For risk assessment, due to insufficient historical data, together with the fuzziness and uncertainty of risks, researchers adopt a fuzzy set theory to analyze the risk [8]. Singh et al. [9] propose an assessment framework for risk analysis of food disaster based on fuzzy similarity, and they quantitatively calculate the risk level of targets separately. The fuzzy similarity-based method performs well with a quantitative risk assessment for trial cases.

However, there still exists some challenges to achieve the assessment of POR. Firstly, there is no suitable indicator model for this task. An efficient assessment relies on fine-grained indicators and objective weights for indicators, and it remains unsolved. Secondly, comments about cases in the trial on social media have many characteristics that are hard to analyze. Hence, it remains much work to ensure the accuracy of sentiment classification for the specific use. Thirdly, how to evaluate risks quantitatively is not easy but crucial.

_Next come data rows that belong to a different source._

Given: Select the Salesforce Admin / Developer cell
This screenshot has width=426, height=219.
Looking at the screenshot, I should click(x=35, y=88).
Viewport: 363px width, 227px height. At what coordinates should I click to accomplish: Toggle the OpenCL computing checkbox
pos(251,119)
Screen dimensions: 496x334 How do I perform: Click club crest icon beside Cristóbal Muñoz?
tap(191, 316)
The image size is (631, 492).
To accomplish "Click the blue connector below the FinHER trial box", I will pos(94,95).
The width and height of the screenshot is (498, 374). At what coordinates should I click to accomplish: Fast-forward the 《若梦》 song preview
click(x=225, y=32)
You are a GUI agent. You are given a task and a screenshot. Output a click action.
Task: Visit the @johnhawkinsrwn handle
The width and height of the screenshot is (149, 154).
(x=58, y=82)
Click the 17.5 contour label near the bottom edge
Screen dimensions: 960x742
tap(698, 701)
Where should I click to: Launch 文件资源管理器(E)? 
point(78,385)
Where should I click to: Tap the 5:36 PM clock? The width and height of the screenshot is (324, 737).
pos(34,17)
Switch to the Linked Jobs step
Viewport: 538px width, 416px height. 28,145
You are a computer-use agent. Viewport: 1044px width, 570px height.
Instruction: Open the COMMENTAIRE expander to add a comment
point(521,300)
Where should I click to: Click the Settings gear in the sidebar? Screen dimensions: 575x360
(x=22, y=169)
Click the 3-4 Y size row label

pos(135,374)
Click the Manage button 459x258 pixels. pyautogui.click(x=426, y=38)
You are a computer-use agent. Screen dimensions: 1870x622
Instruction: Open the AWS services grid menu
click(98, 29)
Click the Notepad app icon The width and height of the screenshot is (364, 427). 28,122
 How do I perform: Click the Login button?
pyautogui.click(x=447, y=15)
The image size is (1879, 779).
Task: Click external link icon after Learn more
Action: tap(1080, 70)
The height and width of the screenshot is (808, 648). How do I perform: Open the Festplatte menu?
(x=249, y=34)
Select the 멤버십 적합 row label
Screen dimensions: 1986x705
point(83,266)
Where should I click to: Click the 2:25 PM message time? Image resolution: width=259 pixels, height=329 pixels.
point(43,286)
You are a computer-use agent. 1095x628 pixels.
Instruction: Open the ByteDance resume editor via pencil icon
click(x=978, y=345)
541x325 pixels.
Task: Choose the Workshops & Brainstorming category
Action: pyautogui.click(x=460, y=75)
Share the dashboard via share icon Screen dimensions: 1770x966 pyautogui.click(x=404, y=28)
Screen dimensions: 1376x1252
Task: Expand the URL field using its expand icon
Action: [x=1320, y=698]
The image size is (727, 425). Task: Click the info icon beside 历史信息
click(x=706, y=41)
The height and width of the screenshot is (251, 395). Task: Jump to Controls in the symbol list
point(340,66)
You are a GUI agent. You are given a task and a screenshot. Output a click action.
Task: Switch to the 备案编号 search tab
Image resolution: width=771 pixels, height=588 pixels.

To address these issues, this paper implements a Risk Assessment framework on Public Opinion for Trial management (RAPOT). The framework provides a fine-grained risk assessment based on fuzzy numbers. By computing fuzzy number similarities, the framework decides its risk level in the nine-level assessment system. Our main contributions in this paper are as follows: (i)Fine-Grained Risk Rating System. We employ fuzzy number similarities to achieve risk assessment with little historical data in trial procedure management. At first, a multilayer risk indicator model is established based on the analytic hierarchy process (AHP) method and extended technique for order preference by similarity to an ideal solution (extended TOPSIS) method. The model contains a fine-grained indicator layer, and each one contains a risk indicator and its impact factor. When assessing the risks, we transform both impact factors and indicator values into fuzzy numbers. Then, we aggregate the fuzzy numbers into one and rank the integrated one in the nine-level assessment system(ii)Adaptive Indicator Model. Considering that the system logs accumulated during trial processing contain many latent association rules of the procedures, we propose the RApriori algorithm to explore the association rules. These latent rules are updated to the indicator model for improving the applicability and robustness of the model(iii)Efficient Comment Sentiment Analysis. We define three kinds of input sources and submodules for indicator evaluation. Significantly, the sentiment of public opinion is classified based on topics. The sentiment analysis that we propose consists of single-pass-based topic clustering and T-BiLSTM-based sentiment analysis. Sentiment analysis for topics is precise and more comprehensive. Besides, our framework has extensive indicators such as the topic’s heat and coverage of media(iv)Experimental Evaluations. To demonstrate the performance of RAPOT, we conduct a case study with three cases that are paid much attention recently. The results illustrate that our framework is applicable and efficient in practical cases with a reasonable assessment level

The rest of this paper is structured as follows. We talk about the related work in Section 2. The RAPOT framework is described in Section 3. In Section 4, we illustrate the experimental results, and we conclude the paper in Section 5.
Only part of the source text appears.